# WHAT THE TASK REQUIRES
Search the material below for "link" and copy every line where it occurs.

START TASK DATA

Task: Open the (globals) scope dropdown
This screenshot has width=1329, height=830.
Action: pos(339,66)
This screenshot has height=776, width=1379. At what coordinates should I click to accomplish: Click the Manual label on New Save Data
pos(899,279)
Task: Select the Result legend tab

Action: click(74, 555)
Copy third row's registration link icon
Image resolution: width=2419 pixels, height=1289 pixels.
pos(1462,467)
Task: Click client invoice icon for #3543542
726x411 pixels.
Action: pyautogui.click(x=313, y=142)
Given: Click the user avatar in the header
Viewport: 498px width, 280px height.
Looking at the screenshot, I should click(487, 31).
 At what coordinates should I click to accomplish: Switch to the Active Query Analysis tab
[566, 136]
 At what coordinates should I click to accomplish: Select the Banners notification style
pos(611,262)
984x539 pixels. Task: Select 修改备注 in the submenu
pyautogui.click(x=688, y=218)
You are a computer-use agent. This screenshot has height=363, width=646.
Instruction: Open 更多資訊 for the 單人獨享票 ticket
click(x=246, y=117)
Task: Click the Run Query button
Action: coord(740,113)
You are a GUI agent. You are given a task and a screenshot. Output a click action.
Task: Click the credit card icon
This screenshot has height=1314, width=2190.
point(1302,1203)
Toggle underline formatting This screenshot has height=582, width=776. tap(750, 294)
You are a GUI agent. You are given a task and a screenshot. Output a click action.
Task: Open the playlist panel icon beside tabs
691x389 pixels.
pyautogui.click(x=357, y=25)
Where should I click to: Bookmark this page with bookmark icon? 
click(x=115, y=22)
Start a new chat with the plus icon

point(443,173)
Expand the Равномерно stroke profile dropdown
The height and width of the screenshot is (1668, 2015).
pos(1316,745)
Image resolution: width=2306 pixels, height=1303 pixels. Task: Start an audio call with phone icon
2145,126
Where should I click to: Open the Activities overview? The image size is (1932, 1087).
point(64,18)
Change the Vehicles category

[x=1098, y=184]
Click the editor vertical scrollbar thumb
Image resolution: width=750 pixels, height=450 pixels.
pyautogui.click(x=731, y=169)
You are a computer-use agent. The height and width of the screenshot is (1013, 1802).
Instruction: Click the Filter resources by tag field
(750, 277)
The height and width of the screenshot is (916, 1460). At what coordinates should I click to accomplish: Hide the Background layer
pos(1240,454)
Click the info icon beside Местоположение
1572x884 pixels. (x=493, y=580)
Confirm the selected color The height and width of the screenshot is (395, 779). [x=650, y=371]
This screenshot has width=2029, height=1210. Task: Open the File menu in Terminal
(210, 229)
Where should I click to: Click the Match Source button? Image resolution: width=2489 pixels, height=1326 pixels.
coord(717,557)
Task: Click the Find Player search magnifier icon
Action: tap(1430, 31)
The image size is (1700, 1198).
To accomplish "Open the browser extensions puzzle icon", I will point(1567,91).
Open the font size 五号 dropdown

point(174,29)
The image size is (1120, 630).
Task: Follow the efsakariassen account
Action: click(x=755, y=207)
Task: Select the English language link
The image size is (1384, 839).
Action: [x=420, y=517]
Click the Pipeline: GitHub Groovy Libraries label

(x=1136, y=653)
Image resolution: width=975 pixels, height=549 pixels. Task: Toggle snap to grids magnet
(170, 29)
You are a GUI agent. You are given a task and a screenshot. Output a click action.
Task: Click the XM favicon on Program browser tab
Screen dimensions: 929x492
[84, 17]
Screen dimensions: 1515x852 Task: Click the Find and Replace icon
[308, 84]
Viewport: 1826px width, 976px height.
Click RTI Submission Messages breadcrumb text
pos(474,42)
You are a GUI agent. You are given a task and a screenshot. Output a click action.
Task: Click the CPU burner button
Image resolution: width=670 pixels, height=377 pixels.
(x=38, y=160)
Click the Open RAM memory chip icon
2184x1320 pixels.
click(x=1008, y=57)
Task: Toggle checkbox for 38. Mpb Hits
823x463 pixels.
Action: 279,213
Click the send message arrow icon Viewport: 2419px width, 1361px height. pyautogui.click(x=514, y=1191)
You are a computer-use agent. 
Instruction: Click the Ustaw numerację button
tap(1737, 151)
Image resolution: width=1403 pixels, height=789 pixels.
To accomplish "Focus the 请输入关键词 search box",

END TASK DATA

# RESULT OF THIS TASK
Copy third row's registration link icon
Task: Select the English language link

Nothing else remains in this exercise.